Il Giro d'Italia 2011 ha occupato molti pensieri durante lo svolgimento del Giro d'Italia 2010. Perché, mentre la corsa rosa partiva in Olanda e ci restava per tre tappe, all'insegna della raccolta di denaro ma anche della esplorazione, della curiosità geografica, si tendeva a parlare di un progetto, per la prossima edizione, che quantomeno avrebbe un valore simbolico enorme, anche se sempre al denaro si dovrà pensare: e cioè una puntatina negli Stati Uniti, a Washington, a dire che l'Italia ha centocinquant'anni e vuole farlo sapere in giro (viste anche le difficoltà che pare avere a farlo sapere a una parte di se stessa), in una città poi importante, specialissima.
E poi, finita a Verona la corsa 2010 che ha “scartato” tutte le grandi città italiane, si è detto, ridetto, in un certo senso benedetto l'annuncio del Giro d'Italia che, sempre per i famosi centocinquant'anni dell'Unità, arriva a Torino, la prima capitale, ritrovando anche il contatto con la metropoli, dopo che il circuito fisso Giro-Milano è andato in tilt lo scorso anno. L'idea di un ciclismo europeo che, sommerso dal grande calcio, cerca vie speciali e nuove di affermazione, cerca vetrine, ribalte eccezionali fuori dei suo stessi confini geoeconomici, non è nuova. Il Tour progetta il Canada, dove una bella fetta degli abitanti è di lingua francese. Il Giro pensa agli Stati Uniti delle nostra grande emigrazione.

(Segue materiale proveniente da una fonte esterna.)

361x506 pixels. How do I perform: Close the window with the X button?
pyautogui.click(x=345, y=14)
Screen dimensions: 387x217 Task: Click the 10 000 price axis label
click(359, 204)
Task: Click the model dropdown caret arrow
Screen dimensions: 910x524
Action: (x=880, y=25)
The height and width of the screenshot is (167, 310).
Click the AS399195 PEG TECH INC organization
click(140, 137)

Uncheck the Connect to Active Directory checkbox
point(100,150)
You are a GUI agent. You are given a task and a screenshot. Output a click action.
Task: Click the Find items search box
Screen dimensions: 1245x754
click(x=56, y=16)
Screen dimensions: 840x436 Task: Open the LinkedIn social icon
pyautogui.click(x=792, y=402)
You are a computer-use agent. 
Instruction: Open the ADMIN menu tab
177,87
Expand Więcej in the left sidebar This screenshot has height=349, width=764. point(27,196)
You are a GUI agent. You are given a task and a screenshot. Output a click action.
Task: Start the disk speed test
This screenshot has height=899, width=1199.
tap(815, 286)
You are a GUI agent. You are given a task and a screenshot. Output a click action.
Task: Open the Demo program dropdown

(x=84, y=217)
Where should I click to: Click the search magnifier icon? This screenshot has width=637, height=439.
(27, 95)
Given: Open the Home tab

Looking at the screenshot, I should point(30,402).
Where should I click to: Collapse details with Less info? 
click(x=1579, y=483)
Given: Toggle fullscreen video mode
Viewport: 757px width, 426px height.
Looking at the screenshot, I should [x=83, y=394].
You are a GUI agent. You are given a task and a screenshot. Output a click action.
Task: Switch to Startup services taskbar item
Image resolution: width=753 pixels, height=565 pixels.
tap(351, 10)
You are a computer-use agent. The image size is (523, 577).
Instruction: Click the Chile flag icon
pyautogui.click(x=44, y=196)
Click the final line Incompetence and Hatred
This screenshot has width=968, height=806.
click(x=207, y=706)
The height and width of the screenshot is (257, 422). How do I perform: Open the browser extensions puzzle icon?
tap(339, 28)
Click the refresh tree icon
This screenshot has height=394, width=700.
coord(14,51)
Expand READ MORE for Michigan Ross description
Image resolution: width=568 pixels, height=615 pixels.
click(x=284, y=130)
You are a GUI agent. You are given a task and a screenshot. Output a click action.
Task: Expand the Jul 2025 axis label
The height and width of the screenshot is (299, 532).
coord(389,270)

Il problema è di eseguire azioni mirate: commerciali, anche, non è peccato, ma non gaglioffe, gratuite, troppo acrobatiche. Il conflitto in salsa olandese fra il Giro che quest'anno è partito in Olanda e il Tour che fra pochi giorni lo imita, sempre Olanda ma Rotterdam al posto di Amsterdam, è abbastanza ridicolo. Certo che appare singolare il destino prossimo venturo del ciclismo. Ha davanti due strade, per non lasciare che il calcio lo anneghi. Ripiegarsi all'interno di se stesso, riesumare la sua antica poesia, parlare di sofferenze, di dolori, di lacrime lustrali, insomma farsi piccolo per restare poetico, anzi per apparire, sempre più poetico. Oppure rivolgersi all'esterno che si chiama mondo, respirare ampio e forte e lungo prescindendo dai campioni che ha o che non ha.